20 When Jesus saw their faith, he said, “Friend, your sins are forgiven.”

21 The Pharisees and the teachers of the law began thinking to themselves, “Who is this fellow who speaks blasphemy? Who can forgive sins but God alone?”

22 Jesus knew what they were thinking and asked, “Why are you thinking these things in your hearts?23 Which is easier: to say, ‘Your sins are forgiven,’ or to say, ‘Get up and walk’? 24 But I want you to know that the Son of Man has authority on earth to forgive sins.” So he said to the paralyzed man, “I tell you, get up, take your mat and go home.” 25 Immediately he stood up in front of them, took what he had been lying on and went home praising God. 26 Everyone was amazed and gave praise to God. They were filled with awe and said, “We have seen remarkable things today.”

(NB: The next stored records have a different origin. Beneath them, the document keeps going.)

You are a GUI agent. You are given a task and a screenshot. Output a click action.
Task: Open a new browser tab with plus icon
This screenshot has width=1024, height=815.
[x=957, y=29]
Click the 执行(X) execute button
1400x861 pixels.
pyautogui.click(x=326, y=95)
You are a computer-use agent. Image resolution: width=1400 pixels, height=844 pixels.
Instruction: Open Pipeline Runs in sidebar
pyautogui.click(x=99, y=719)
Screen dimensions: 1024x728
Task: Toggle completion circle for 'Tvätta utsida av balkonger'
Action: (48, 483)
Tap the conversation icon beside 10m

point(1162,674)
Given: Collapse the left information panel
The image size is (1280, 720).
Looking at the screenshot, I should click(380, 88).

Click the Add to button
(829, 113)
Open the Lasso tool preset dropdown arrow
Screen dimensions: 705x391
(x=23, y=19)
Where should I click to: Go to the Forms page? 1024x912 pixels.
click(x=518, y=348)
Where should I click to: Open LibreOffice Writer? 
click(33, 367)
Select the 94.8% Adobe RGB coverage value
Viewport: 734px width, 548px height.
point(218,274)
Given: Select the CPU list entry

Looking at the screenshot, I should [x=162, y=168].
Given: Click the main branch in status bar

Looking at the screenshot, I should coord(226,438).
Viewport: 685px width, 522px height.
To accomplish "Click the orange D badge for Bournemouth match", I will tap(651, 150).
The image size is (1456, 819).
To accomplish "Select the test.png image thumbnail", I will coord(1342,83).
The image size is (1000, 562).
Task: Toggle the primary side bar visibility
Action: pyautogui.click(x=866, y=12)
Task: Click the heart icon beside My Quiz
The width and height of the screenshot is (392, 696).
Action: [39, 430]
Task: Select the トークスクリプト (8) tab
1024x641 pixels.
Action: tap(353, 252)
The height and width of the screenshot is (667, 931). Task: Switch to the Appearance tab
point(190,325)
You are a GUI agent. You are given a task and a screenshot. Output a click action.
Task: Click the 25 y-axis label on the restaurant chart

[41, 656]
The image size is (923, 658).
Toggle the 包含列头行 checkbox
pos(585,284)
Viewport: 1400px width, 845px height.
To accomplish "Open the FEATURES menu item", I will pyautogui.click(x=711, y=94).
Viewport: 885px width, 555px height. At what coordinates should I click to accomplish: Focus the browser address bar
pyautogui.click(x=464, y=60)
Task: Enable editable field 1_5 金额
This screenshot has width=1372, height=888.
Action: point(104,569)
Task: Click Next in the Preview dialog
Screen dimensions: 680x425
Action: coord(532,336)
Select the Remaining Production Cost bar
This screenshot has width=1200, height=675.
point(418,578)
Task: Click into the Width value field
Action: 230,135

The question Pastor Jason had for us was who do we have in our life that would be willing to carry us on our mat to the feet of Jesus. I have several people that have been those type of people in my life. My cousin Tony and his wife Tawna are the first to come to mind and my Aunt and Uncle. When I have needed help they have been there for me no questions asked. Before surrendering to Jesus, they were loving witnesses of his love for me. They were patient and kind.

Dear Jesus I pray for the people of Minnesota and other parts of the world that are full of unrest and turmoil. May there be your peace. I pray for your help for all the people and animals affected by the winter storms and extreme cold. Thank you for this day. Amen.